Подлинная цена независимости — ценностная ротация: не случайно, самые яркие кинематографисты независимой России вышли из рядов проигравших культурную игру художников— перформансистов. Их материал — проблематичная телесность неприметных "реципиентов" и публичных Биороботов. Их Дао — путь длинных ножей, прощупывающих жанровые и социальные архетипы, замеченные на подконтрольной территории. Буйство биологически полноценной крови гарантирует высокую энергетику и впечатляющую законченность частных опытов решения основной, антропологической задачи современной культуры. Реабилитация частного человеческого лица, потребляемого "обществом потребления", — может быть решена исключительно революционным актом. В независимом кинематографе она решается с опорой на сюжетные и визуальные конструкции, размыкающие экзистенциальный и повседневный горизонт частной и социальной человеческой жизни.
Сумма перечисленных обстоятельств обеспечивает универсальную вменяемость современного художественного произведения для зрительского восприятия: наслаждение и катарсис, героя и сюжет никто не отменял! Как и старикашки Люмьеры, мы гарантируем уважаемой публике Балаган. И как всякий уважаемый Балаган, мы гарантируем шок.

▶ Задание: Выпишите без изменений фрагмент текста о независимом кинематографе между словами «Подлинная цена независимости» и «социальной человеческой жизни.» включительно. Для работы используйте только этот текст.

▶ Показанные строки:
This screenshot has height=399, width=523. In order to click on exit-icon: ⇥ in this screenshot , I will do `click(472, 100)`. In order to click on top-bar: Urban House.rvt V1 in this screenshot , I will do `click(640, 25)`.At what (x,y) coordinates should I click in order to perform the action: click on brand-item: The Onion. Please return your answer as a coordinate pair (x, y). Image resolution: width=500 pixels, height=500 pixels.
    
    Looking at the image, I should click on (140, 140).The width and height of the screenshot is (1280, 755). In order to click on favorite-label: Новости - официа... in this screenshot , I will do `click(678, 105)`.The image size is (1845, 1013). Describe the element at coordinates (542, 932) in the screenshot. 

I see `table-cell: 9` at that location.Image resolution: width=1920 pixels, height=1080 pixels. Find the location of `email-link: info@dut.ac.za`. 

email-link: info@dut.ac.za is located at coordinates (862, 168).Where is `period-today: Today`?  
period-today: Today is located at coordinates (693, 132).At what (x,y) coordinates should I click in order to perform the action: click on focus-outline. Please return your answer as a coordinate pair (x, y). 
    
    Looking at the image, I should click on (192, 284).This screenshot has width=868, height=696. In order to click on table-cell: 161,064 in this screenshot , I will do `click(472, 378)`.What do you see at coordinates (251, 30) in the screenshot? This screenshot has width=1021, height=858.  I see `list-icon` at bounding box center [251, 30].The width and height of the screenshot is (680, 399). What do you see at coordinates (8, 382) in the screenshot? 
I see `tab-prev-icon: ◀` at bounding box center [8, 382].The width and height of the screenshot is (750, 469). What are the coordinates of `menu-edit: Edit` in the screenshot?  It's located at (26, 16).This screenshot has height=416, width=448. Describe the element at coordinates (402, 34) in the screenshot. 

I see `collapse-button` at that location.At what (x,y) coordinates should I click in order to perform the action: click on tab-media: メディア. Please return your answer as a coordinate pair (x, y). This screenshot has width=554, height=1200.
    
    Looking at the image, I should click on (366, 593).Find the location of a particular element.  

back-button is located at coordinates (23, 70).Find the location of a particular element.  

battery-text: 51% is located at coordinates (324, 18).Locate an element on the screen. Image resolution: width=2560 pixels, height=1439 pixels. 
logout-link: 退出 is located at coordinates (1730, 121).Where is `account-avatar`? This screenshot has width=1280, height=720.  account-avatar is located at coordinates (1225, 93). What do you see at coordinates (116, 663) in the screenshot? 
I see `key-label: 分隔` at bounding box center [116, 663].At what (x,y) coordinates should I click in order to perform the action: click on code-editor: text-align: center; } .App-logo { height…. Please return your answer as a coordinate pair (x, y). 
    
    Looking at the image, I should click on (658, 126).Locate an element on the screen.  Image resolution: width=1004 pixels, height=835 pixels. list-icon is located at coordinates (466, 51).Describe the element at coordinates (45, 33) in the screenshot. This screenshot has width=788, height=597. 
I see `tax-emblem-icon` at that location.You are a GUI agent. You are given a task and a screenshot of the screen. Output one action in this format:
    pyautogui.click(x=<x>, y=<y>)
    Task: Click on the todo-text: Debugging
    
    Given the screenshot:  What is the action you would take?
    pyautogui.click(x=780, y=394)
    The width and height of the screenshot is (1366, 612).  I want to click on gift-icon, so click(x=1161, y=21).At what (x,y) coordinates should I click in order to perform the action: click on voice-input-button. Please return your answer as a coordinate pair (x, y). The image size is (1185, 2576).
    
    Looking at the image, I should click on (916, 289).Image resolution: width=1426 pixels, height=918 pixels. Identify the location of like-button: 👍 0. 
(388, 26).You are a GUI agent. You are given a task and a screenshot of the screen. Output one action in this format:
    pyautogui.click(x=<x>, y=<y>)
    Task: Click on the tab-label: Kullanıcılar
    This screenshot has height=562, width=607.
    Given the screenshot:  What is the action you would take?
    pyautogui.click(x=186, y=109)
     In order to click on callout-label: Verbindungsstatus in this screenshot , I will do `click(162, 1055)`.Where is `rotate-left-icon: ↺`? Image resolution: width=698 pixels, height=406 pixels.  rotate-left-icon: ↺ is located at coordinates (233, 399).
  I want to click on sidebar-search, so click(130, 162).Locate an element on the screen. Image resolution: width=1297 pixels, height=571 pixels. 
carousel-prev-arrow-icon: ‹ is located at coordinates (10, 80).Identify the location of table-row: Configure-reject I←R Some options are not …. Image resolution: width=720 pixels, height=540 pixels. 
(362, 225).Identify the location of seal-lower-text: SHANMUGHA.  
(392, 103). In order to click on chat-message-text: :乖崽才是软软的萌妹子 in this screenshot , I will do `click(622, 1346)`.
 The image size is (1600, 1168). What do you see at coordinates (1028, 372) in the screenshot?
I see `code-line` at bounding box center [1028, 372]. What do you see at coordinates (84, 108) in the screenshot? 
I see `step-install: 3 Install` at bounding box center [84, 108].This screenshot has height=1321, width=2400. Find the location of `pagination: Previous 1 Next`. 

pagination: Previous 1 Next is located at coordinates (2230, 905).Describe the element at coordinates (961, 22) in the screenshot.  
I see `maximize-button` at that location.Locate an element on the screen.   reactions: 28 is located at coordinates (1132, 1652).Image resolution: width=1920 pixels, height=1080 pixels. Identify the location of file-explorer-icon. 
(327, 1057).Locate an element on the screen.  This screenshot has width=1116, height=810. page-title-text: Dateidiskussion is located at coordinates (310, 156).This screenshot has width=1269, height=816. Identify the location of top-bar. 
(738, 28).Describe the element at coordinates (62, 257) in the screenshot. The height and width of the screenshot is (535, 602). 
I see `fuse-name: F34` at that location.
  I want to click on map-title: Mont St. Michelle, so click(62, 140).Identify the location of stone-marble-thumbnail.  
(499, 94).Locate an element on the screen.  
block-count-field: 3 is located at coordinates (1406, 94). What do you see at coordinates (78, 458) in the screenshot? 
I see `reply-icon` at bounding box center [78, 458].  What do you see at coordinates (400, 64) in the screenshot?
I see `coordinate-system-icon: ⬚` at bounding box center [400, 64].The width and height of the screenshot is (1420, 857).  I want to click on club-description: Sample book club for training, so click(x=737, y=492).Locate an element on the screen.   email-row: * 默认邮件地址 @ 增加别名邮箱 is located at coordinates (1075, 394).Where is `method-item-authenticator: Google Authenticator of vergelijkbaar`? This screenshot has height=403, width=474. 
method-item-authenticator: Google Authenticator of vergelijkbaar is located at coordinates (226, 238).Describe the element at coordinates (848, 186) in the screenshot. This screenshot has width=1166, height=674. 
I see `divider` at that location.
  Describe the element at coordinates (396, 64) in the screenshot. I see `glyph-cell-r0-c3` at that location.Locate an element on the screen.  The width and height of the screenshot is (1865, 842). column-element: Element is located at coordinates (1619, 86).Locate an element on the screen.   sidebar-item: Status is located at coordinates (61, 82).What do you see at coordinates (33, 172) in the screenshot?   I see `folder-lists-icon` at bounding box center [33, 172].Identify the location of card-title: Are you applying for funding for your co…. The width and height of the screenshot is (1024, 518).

▶ Готовое решение:
Подлинная цена независимости — ценностная ротация: не случайно, самые яркие кинематографисты независимой России вышли из рядов проигравших культурную игру художников— перформансистов. Их материал — проблематичная телесность неприметных "реципиентов" и публичных Биороботов. Их Дао — путь длинных ножей, прощупывающих жанровые и социальные архетипы, замеченные на подконтрольной территории. Буйство биологически полноценной крови гарантирует высокую энергетику и впечатляющую законченность частных опытов решения основной, антропологической задачи современной культуры. Реабилитация частного человеческого лица, потребляемого "обществом потребления", — может быть решена исключительно революционным актом. В независимом кинематографе она решается с опорой на сюжетные и визуальные конструкции, размыкающие экзистенциальный и повседневный горизонт частной и социальной человеческой жизни.